My research career has focused on developing new and improved instrumentation and data reduction techniques for radio interferometry, and applying these developments to the study of compact objects such as neutron stars and black holes.
I recently completed an ARC Future Fellowship, during which I localised the sources of Fast Radio Bursts (FRBs) for the first time. FRBs are millisecond-duration flashes of radio emission that appear to originate from well outside our Milky Way galaxy, and potentially from billions of light-years away. The mechanism responsible remains unknown, and could range from tremendously magnetised isolated neutron stars, to mergers of compact objects, or even more exotic possibilities. A key requirement for understanding their origin is to pinpoint their host galaxy, but most existing FRB searches do not obtain a sufficiently precise position upon detection of an FRB. In my Fellowship, I commissioned new capabilities on the UTMOST and ASKAP instruments, allowing them to localise an FRB to a host galaxy upon discovery. Since the completion of my Future Fellowship in 2021, I am continuing this work via a collaborative ARC Discovery Project.
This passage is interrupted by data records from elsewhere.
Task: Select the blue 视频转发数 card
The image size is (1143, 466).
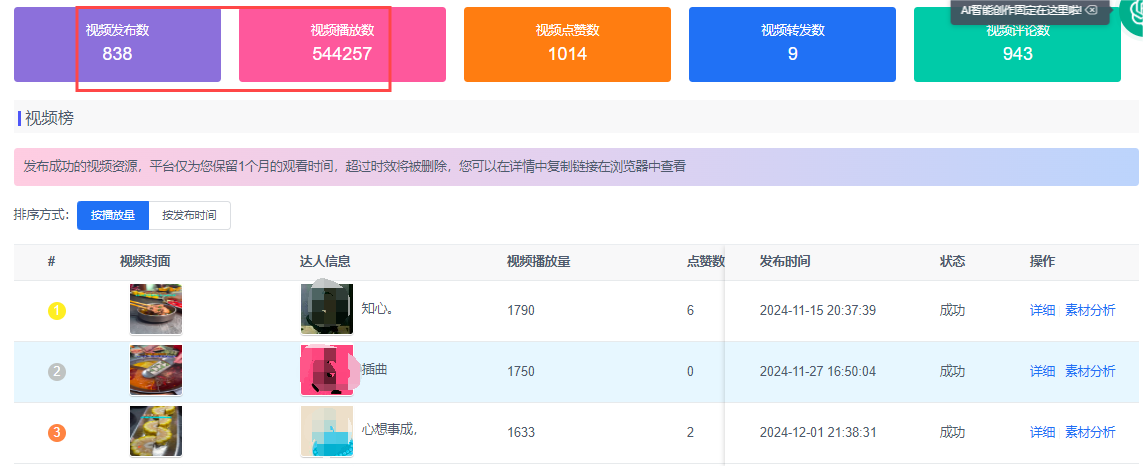Action: [792, 44]
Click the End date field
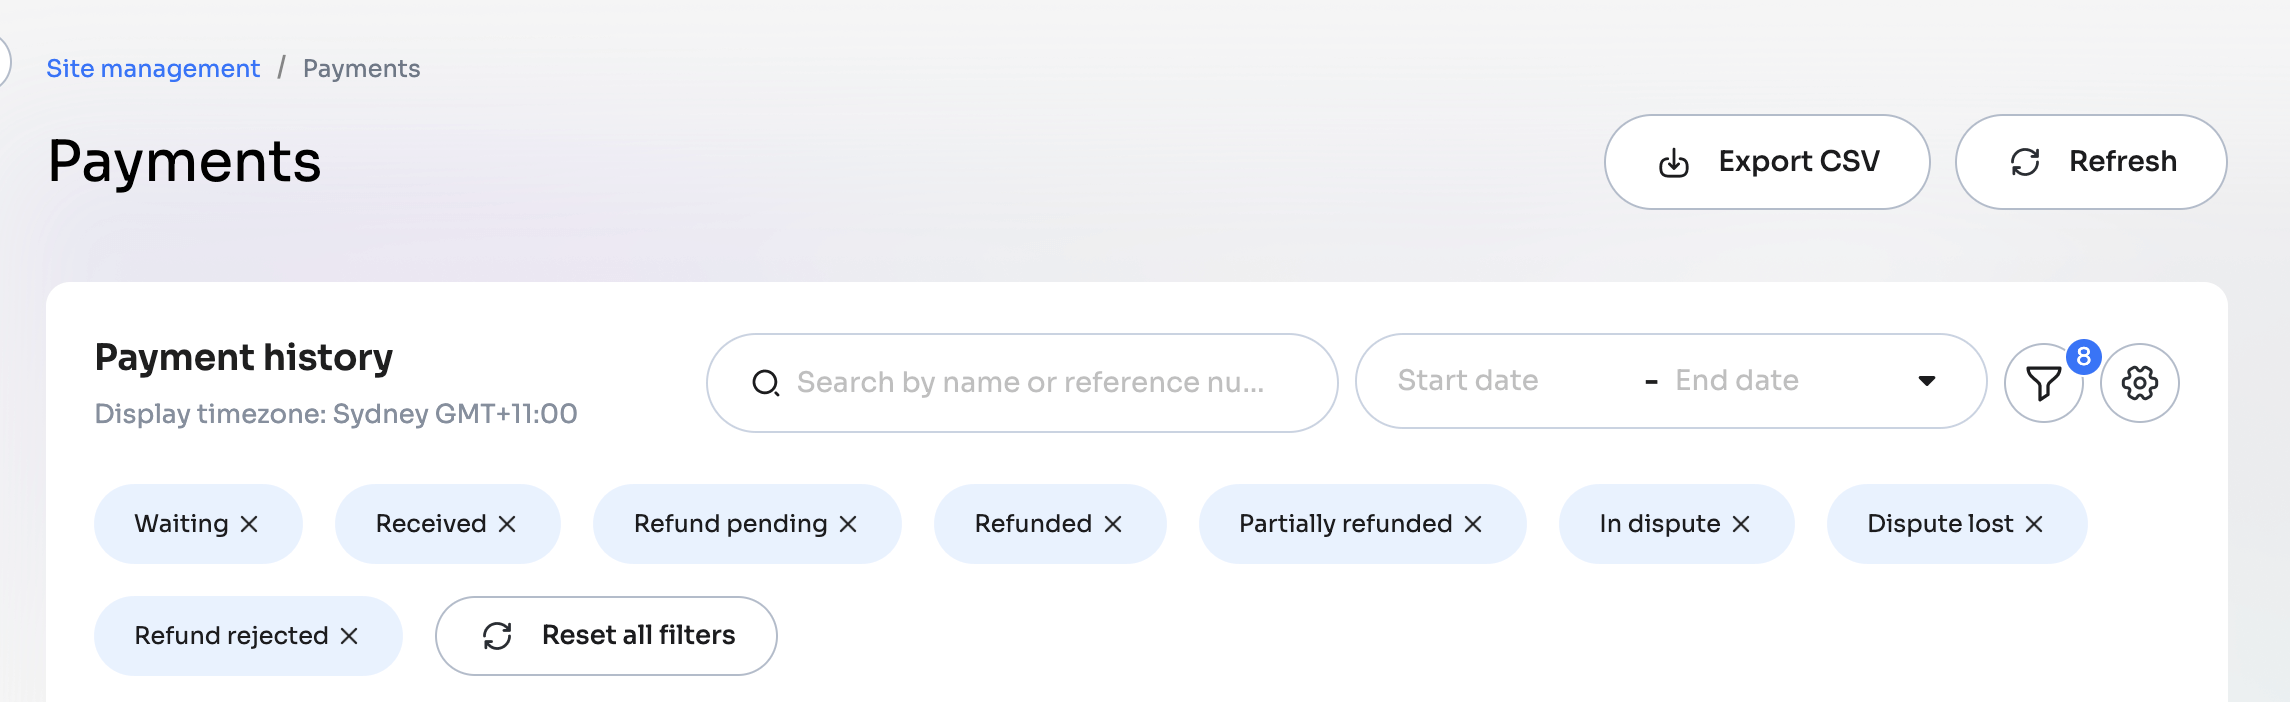 coord(1737,381)
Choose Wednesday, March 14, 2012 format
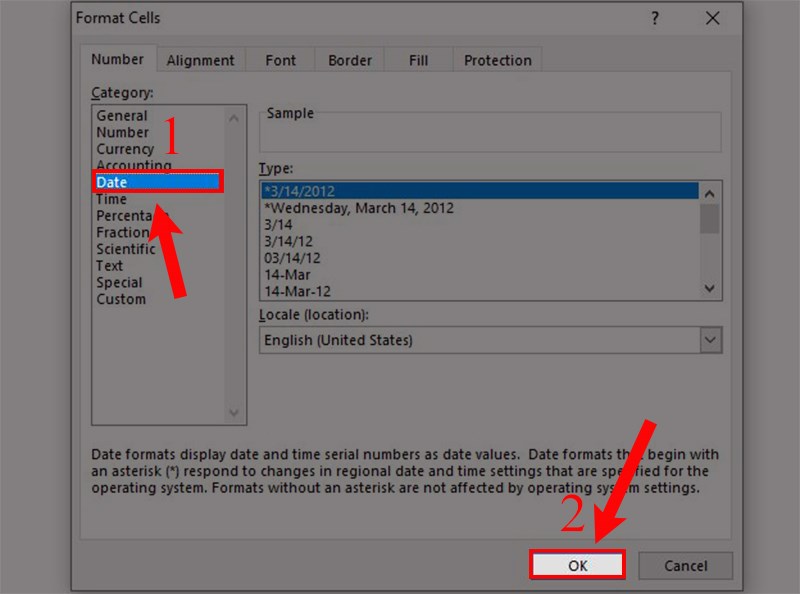The height and width of the screenshot is (594, 800). [x=360, y=208]
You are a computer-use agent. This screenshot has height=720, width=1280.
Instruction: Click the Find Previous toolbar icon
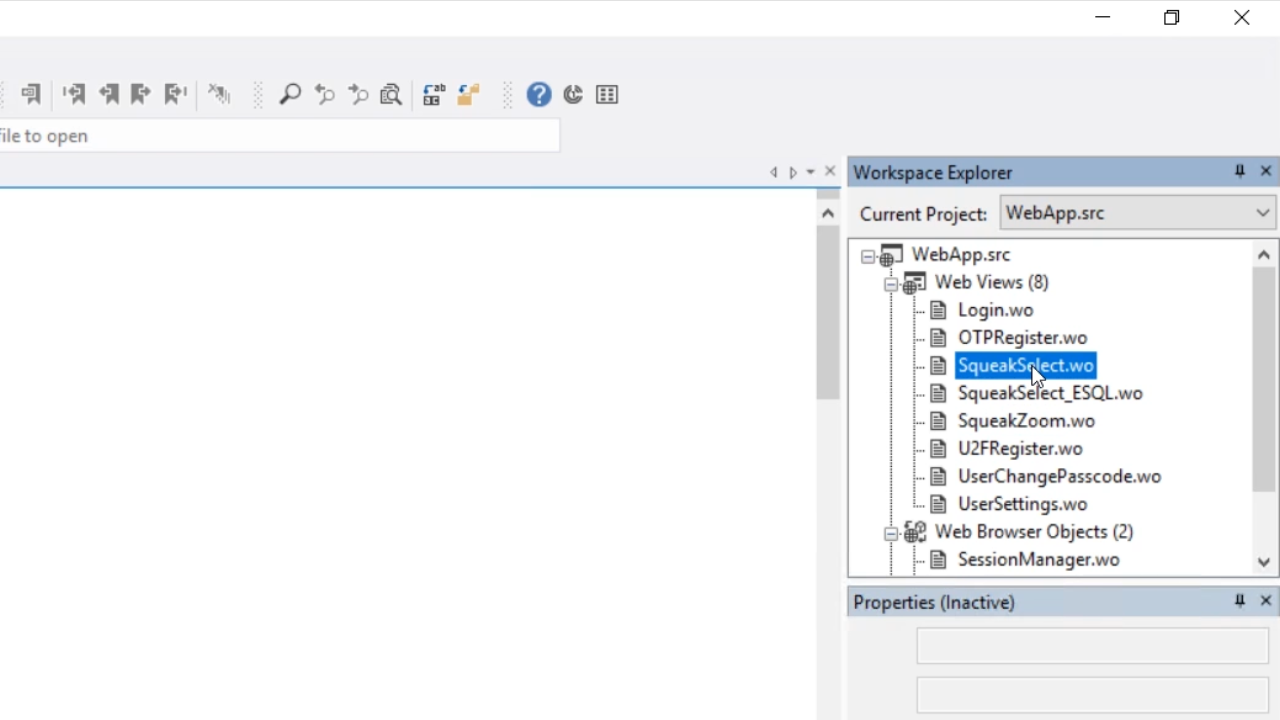tap(324, 94)
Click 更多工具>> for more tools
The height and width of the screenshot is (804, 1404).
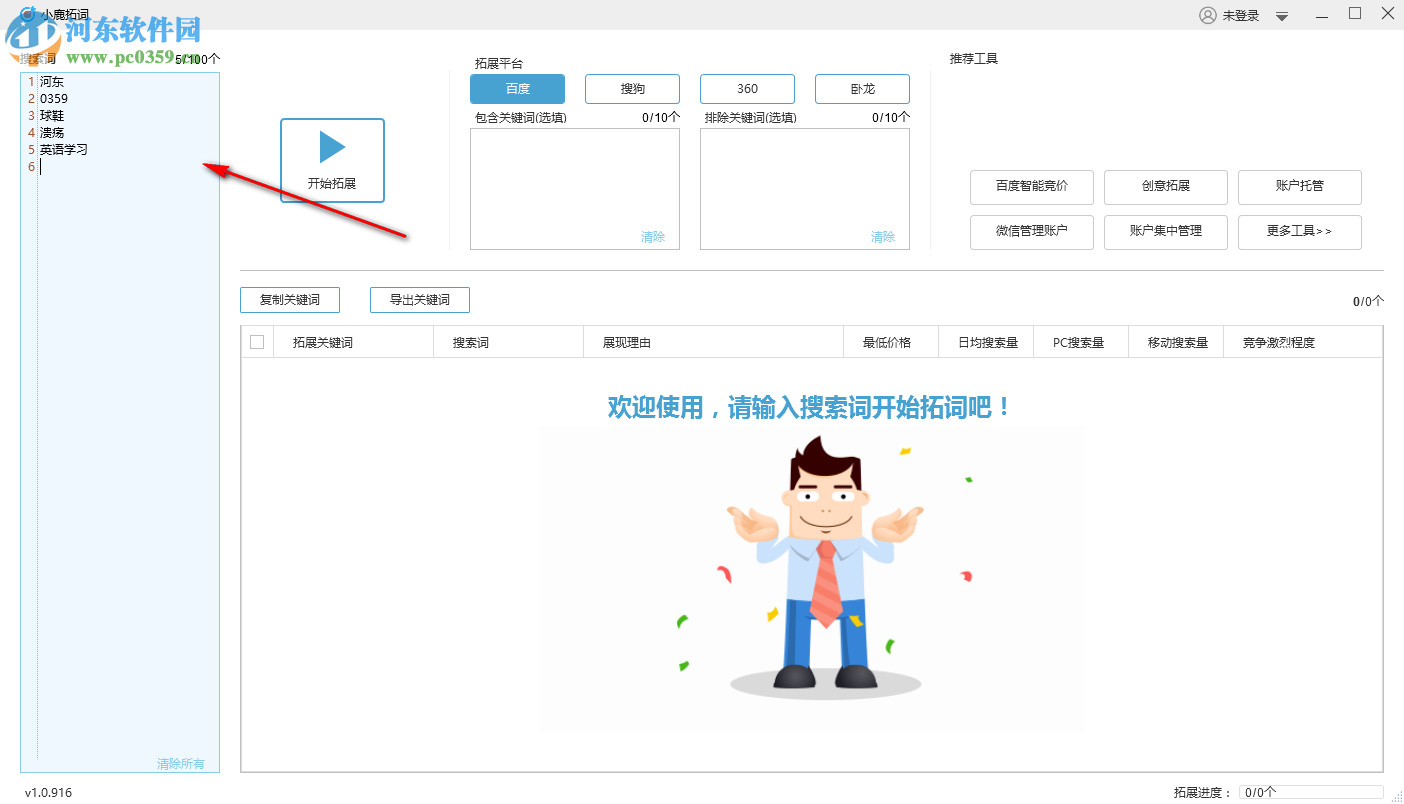click(1299, 232)
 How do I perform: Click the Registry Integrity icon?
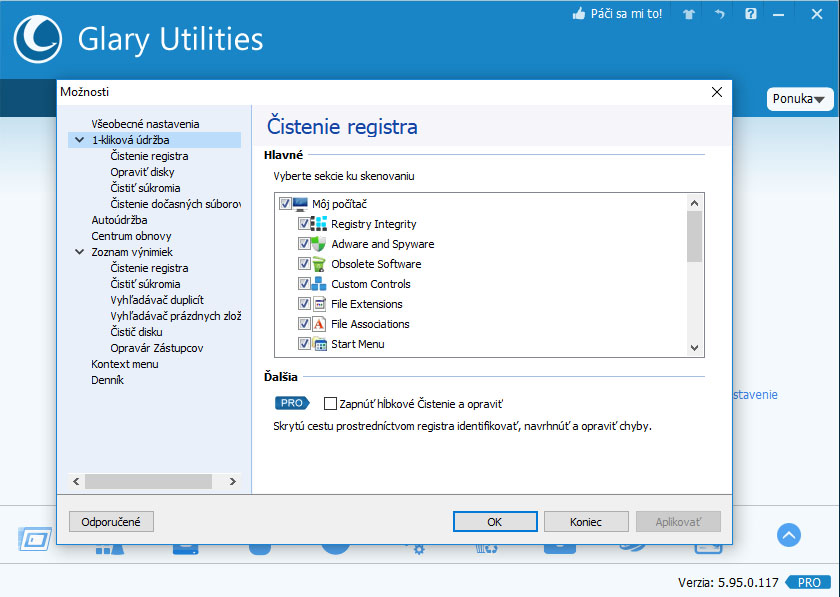click(320, 224)
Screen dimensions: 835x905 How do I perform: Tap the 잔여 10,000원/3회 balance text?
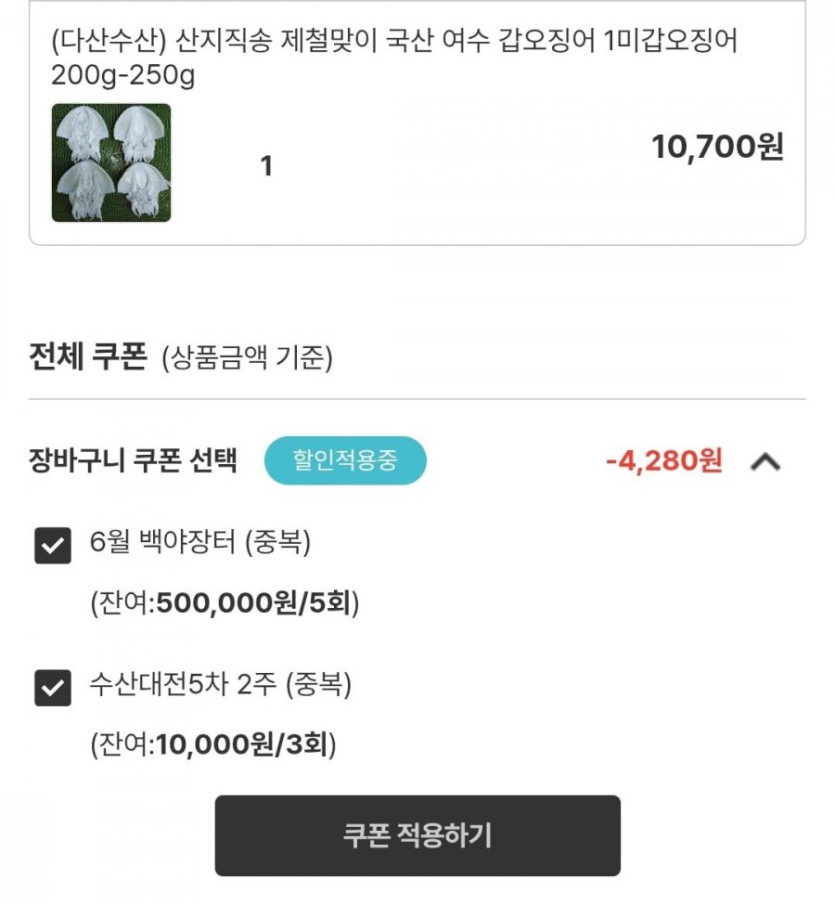[x=213, y=745]
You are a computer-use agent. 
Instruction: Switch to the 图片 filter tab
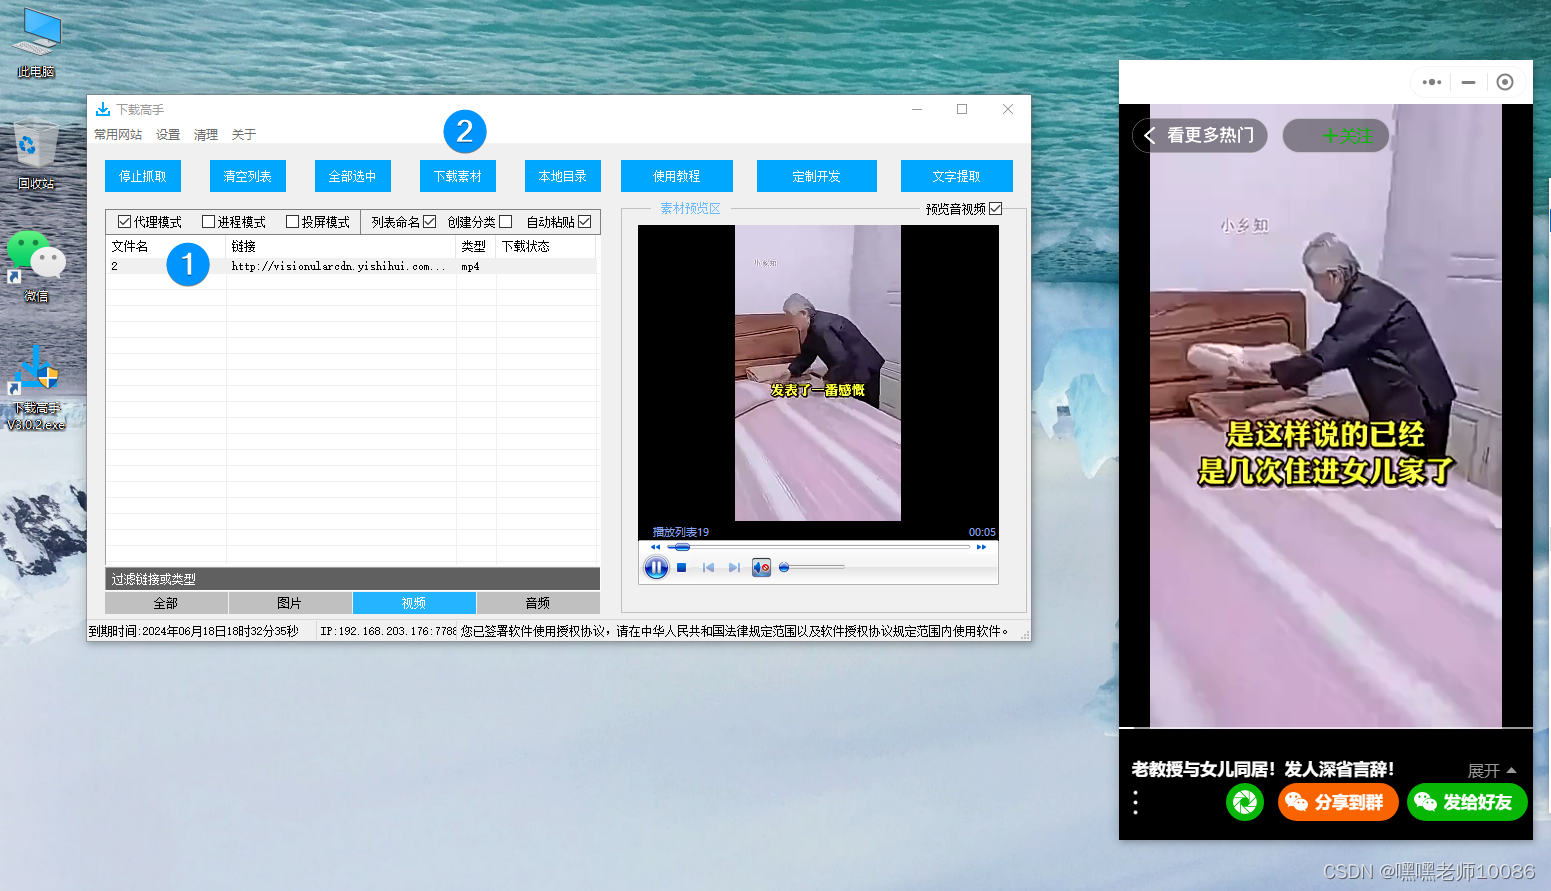pyautogui.click(x=289, y=603)
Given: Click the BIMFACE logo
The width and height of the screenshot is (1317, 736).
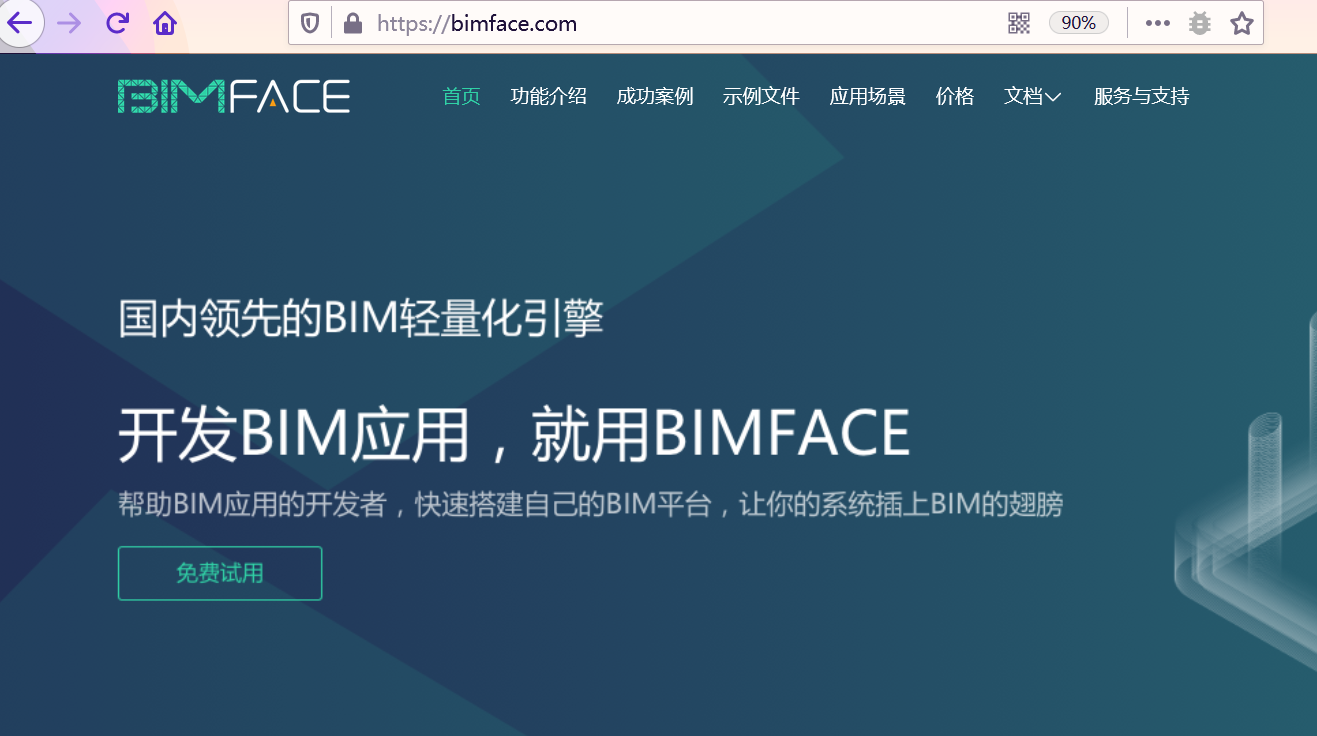Looking at the screenshot, I should point(233,95).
Using Very Long Baseline Interferometry (VLBI), I have measured the distance to dozens of radio pulsars by observing their annual geometric parallax. VLBI allows milliarcsecond angular resolution, the highest of any direct imaging approach in astronomy: taking an image of the full moon at this resolution would require well over 1 million megapixels. By carefully calibrating the images, even smaller changes in position can be discerned. For a typical radio pulsar at a distance of 10,000 light years, this “parallax” wobble amounts to 0.3 milli-arcseconds, or the angle subtended by a human hair at a distance of 60 km. By directly measuring radio pulsar distances, we can determine their luminosity across the electromagnetic spectrum, assist in the search for low-frequency gravitational waves, and build better models of the ionised interstellar medium. I am the PI of the PSRPI and MSPSRPI projects, which together are quadrupling the number of radio pulsars with an accurate parallax-based distance.
VLBI can also be used to study the cataclysmic “afterglows” generated by merging neutron stars (which can also be seen by gravitational wave detectors such as LIGO and Virgo). I am a member of the OzGrav ARC Centre of Excellence, and have an ARC Discovery Project focused on detecting and characterising milliarcsecond-scale radio afterglows from upcoming LIGO/Virgo GW detections.
VLBI can also be used to study Active Galactic Nuclei (AGN) with great detail, zooming in close to the supermassive black holes that power the AGN and the launching of the powerful jets that help sculpt galactic growth over cosmic time. However, the tremendous angular resolution comes at a disadvantage: making images of large areas of the sky is computationally formidable. The “multi-field” VLBI approach I helped pioneer (see next paragraph) can be used to make postage-stamp images around areas of interest, such as radio sources identified in previous, lower-resolution surveys. I have participated in a number of radio AGN surveys using VLBI of varying breadth and depth, including the mJIVE-20 project, which is the largest cache of moderately faint radio AGN ever assembled.
Modern radio interferometry is largely enabled by high speed digital electronics for both real-time and offline processing. I have led the development of the DiFX software correlator, a flexible software package for realtime processing which is deployed on commodity hardware. DiFX is used by several major VLBI facilities world-wide. I also have a keen interest in the development of improved algorithms for the calibration of interferometer data.